Excerpt to read:
Shirk is well-acquainted with the problem because every year she works closely with teens in workshops on safe driving. She says it's a challenge to make teens understand the many distractions present in the car and why it calls for making good choices.
Besides talking or texting, she says teens tell her that today's sophisticated infotainment systems can be a distraction, as well as operating navigation systems. Eating behind the wheel is still a major distraction, she says.
Shirk says many teens feel compelled to respond to messages from their friends instantly, even if they are in heavy traffic. The way around that, she suggests, is setting a phone to silent and stowing it out of sight while the vehicle is moving.
To alleviate anxiety over not being able to respond instantly, she recommends downloading an app that automatically responds to incoming contacts with a message that the recipient is driving and will respond shortly.

Stated task A:
Reproduce everything in the passage on teen driving distractions from "Shirk says many" down to "will respond shortly.".
Stated task B:
Write the next part of the passage on teen driving distractions, picking up after its last sentence.

Listed records:
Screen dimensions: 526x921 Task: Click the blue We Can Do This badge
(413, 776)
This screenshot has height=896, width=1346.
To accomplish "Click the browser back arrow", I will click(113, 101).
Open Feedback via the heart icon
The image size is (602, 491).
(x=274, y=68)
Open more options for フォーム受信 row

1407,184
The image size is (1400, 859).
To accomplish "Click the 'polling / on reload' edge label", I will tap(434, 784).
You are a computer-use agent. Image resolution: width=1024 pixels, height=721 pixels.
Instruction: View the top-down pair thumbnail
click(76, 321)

Exercise response A:
Shirk says many teens feel compelled to respond to messages from their friends instantly, even if they are in heavy traffic. The way around that, she suggests, is setting a phone to silent and stowing it out of sight while the vehicle is moving.
To alleviate anxiety over not being able to respond instantly, she recommends downloading an app that automatically responds to incoming contacts with a message that the recipient is driving and will respond shortly.

Exercise response B:
With the tools available to reduce cellphone distractions, more and more safety advocates are pushing to hold drivers accountable when they don't take advantage of them and cause accidents. Deborah Becker, co-founder of Distracted Operators Risk Casualties (DORCs), says accountability works.
Drunk driving is down, she says, because drunk drivers are facing much stiffer penalties. These days, she says a fatal car crash is most likely to be caused by someone looking at their cellphone.
"When people were held accountable for drunk driving, that's when positive change occurred,” she said. “It's time to recognize that distracted driving is a similar impairment, and should be dealt with in a similar fashion.”
Becker's group is backing proposed legislation that would have drivers submit their phone to roadside testing to see if it were in use at the time of an accident or traffic stop.
Shirk says it all comes down to making good decisions. If you are driving and you need to use your phone, load music into the infotainment system, or pull up a map, simply pull off the road while you are doing it.